While Pixar preaches “Story, story, story” (now whether that will continue to be true in the future is still to be seen…), Disney is all about the Brand. And that fact about Disney is nowhere more evident than in Chicken Little, the newest animated mass market twinkie from the Mouse House’s piece work animation assembly lines.
Chicken Little is the animated re-envisioning of the classic third tier fairy tale about the little chicken that learned his lesson about jumping to conclusions after an acorn dropped on his head and he believed that the sky was falling and he woke the whole town to panic. I am unsure if, in the original fairy tale, the sky ever did actually end up falling down, like in the Boy who cried Wolf children’s story (if you remember that story, you also should remember that the little boy ended up getting eaten by a wolf because no one would believe him when a real wolf actually came – which kind of has another unsettling parallel to the whole philosophical Disney discussion…).
In the new version, of course, the sky really is falling and the lesson learned is by the clueless adults that will not believe the earnest Chicken Little, who, for the most part of course, is correct. Literally, the only similarities that this film has to the original fairy tale is a little chicken and that he en-panics the whole town when he raises the alarm that the sky is falling – and this all happens in the first 10 minutes of the movie. From there on out, there is just a lot of silliness around a school baseball game, school peer groups and bullies, a grade school romance (at least I think it is a grade school, it could be a high school, it just is never really made clear), father/son angst and an alien invasion that isn’t all that it seems to be.
For a film that was produced for a reported 60 million dollar budget, you would think that, aside from the improved animation (which is decent but not great), that its story would be more engaging and enjoyable than something like Jimmy Neutron: Boy Genius that was made for approximately 25 million dollars (and which I liked more than I really should). Certainly, it is not all bad. A couple of the voice performances were a lot of fun like Garry Marshall (renowned television producer of Happy Days, Odd Couple, Laverne & Shirley and famed movie director of Pretty Woman, Nothing in Common and Princess Diaries – I never said he was a particularly astute judge of projects…) with his heavy, heavy Brooklyn accent as Chicken Little’s father named, strangely enough, Buck Cluck instead of Buck Little, Joan Cusack as Abby Mallard who is referred to in the film as Ugly Duckling and by Fred Willard and the glowing Catherine O’Hara in short voice cameos at the end of the movie.
Is it a horrible movie?

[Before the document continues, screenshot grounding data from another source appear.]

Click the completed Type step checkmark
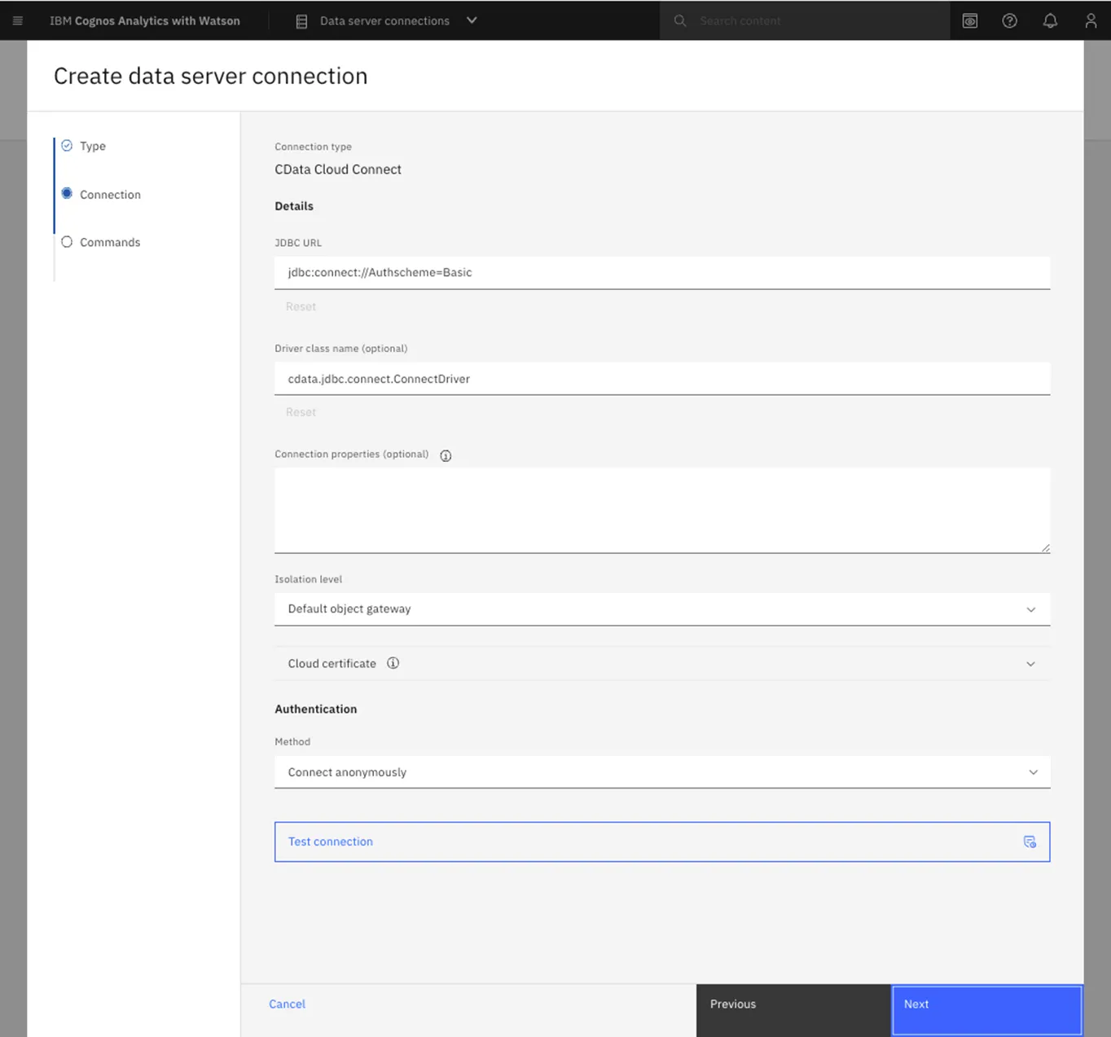pyautogui.click(x=67, y=145)
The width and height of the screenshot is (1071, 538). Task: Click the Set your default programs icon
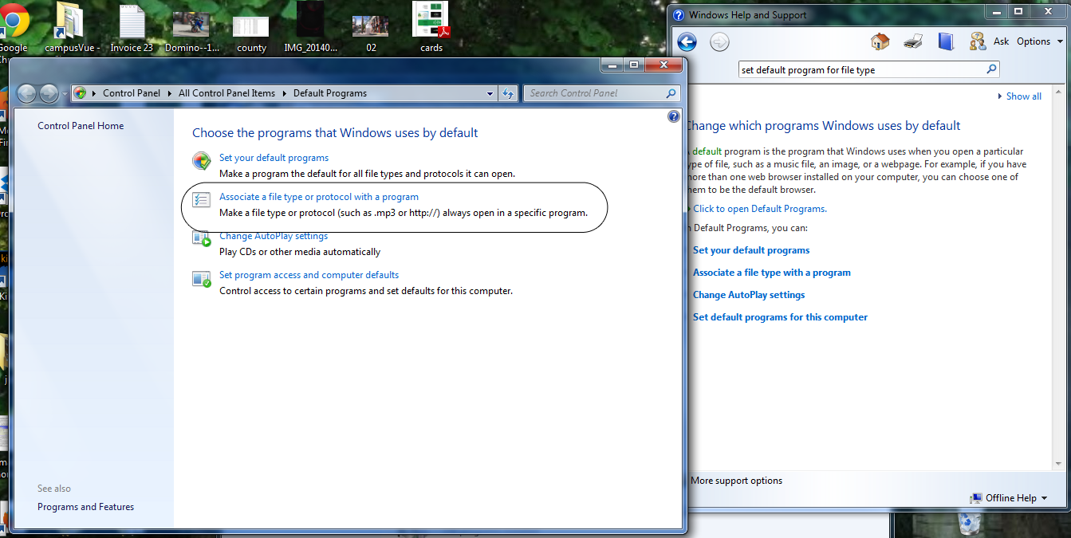[x=202, y=161]
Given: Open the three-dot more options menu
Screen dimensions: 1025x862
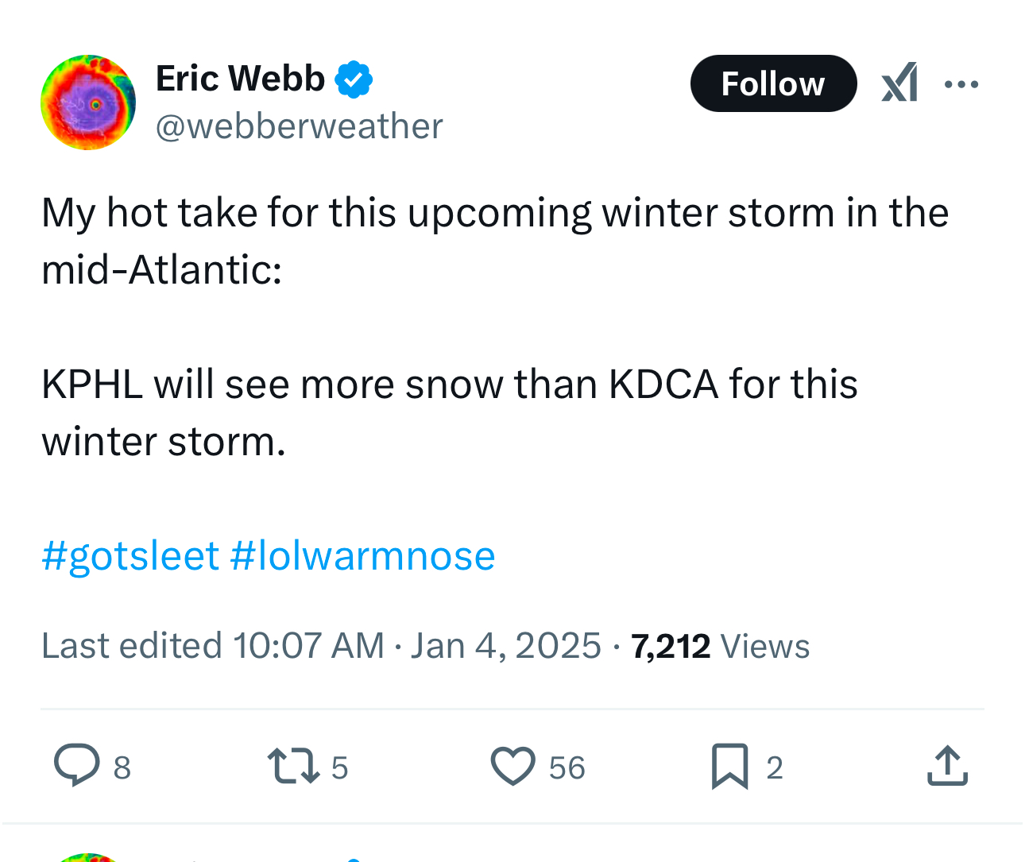Looking at the screenshot, I should [961, 83].
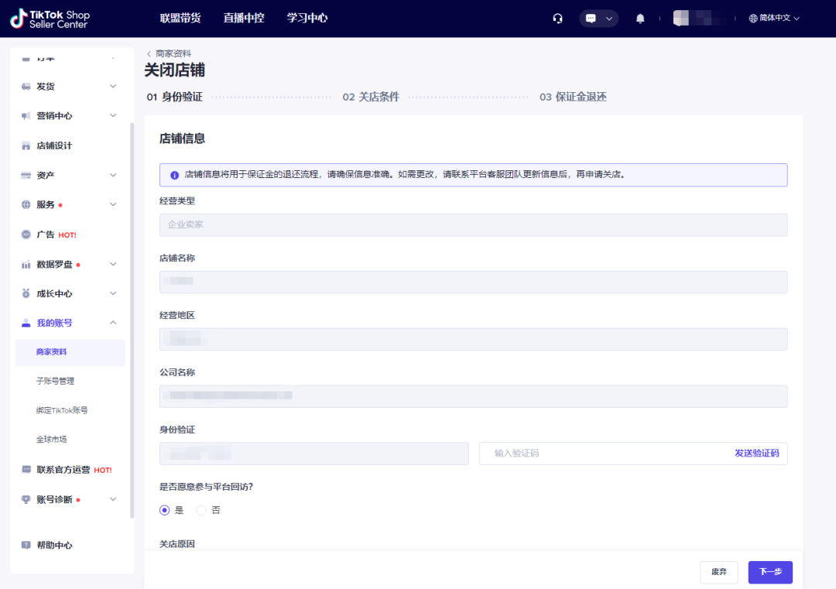Click the 店铺设计 store icon in sidebar
Viewport: 836px width, 589px height.
pos(26,146)
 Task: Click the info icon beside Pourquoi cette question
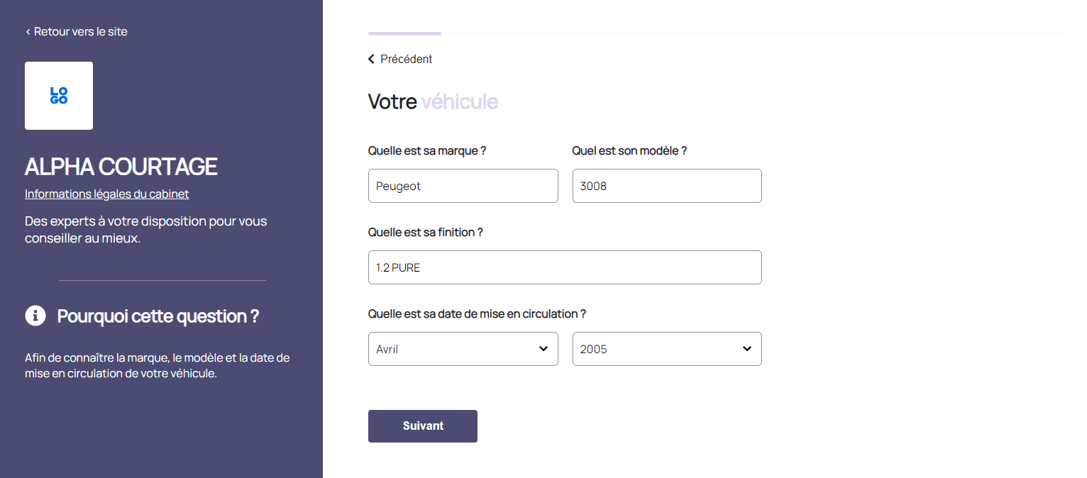pyautogui.click(x=35, y=316)
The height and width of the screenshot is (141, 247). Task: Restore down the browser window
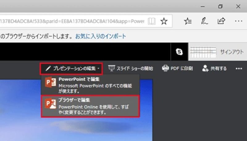tap(220, 6)
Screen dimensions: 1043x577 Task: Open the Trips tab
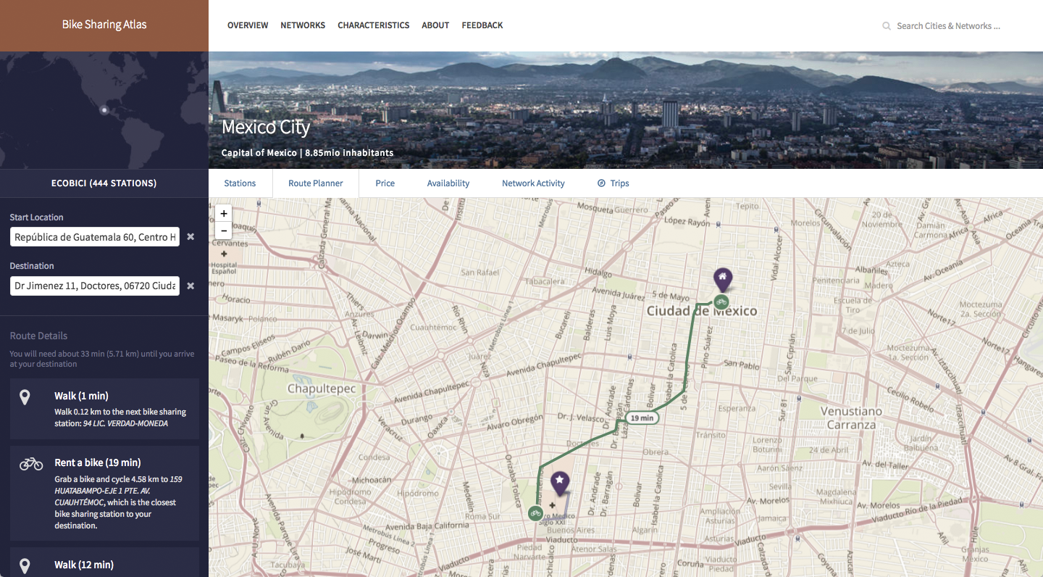click(x=613, y=183)
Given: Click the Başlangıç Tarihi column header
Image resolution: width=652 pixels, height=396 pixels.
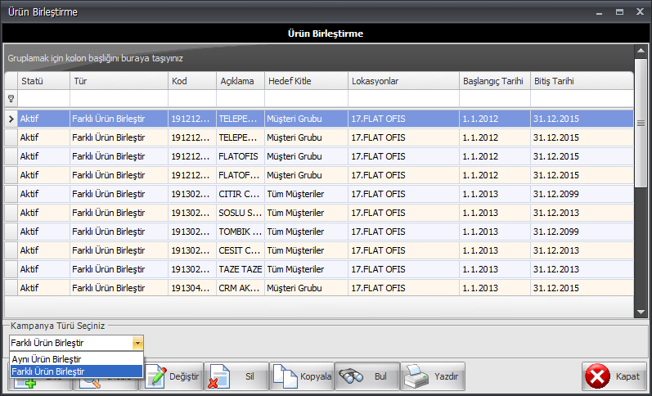Looking at the screenshot, I should pos(494,81).
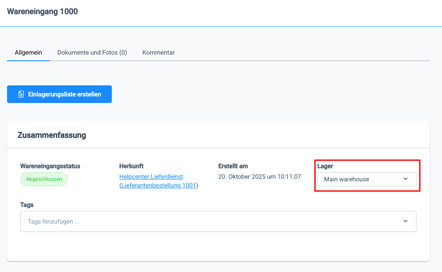
Task: Click the creation date 20. Oktober 2025
Action: coord(259,176)
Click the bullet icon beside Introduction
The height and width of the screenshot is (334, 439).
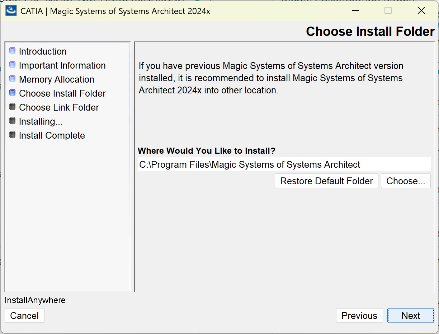point(12,51)
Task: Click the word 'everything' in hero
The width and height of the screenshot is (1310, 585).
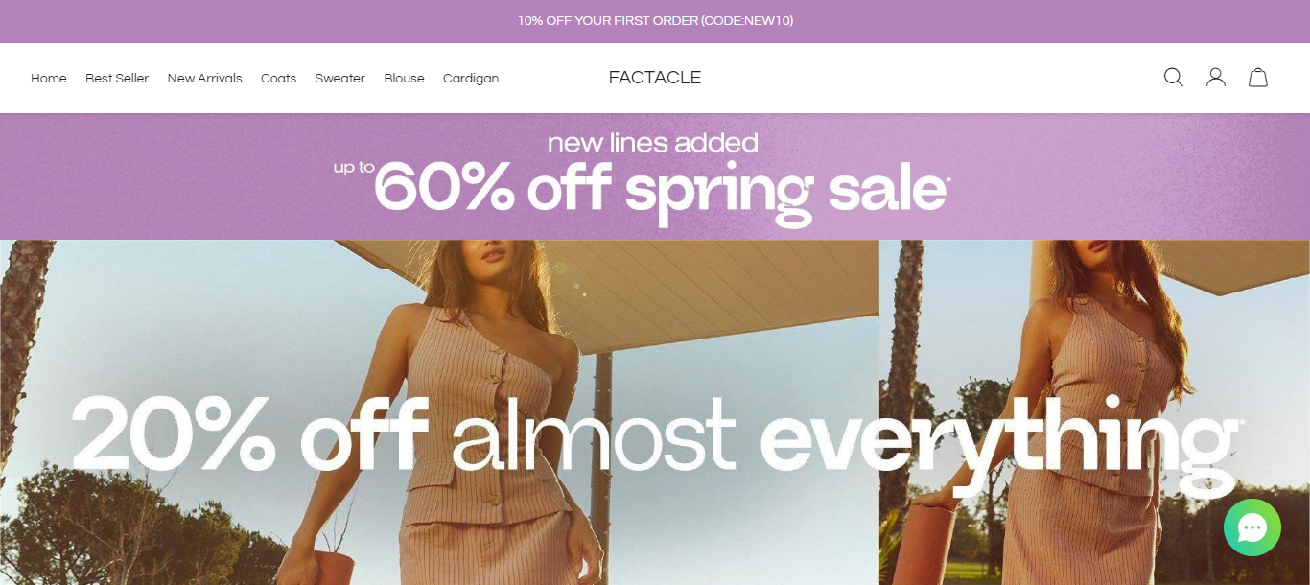Action: point(998,443)
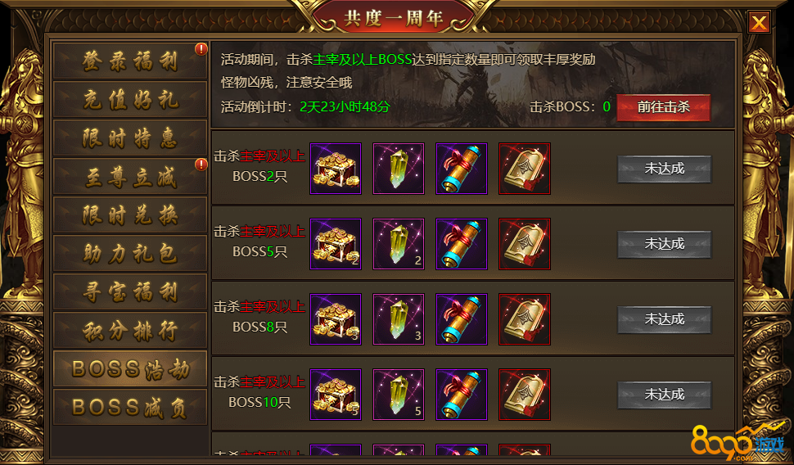Viewport: 794px width, 465px height.
Task: Switch to 充值好礼 tab
Action: 130,99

No. Is it a must see movie? Again, no. Will children enjoy it? Probably, but not due to any excellence of craft on the part of the producers or anything – little kids will enjoy it mainly because it has lots of bright colors and flashy movement across the screen. Their enjoyment will really be no deeper than that of a crow that flies off with a piece of tinsel in its beak to pad its nest. It is an ok movie, fine on Starz or Encore or Disney channel, but not much more than that. It is indicative of the loss of art and pride in creation that has seeped through Disney in the last 15 years or so.
Hopefully, they will re-engage with Pixar and will get a feel for what it used to feel like when they believed in what they were doing and knew that the brand was made from excellence rather than an excellent brand making up for lackluster and generic product like Chicken Little. If they can figure that out, maybe they will start making original movies again that have some depth and some beauty that goes beyond just the concept.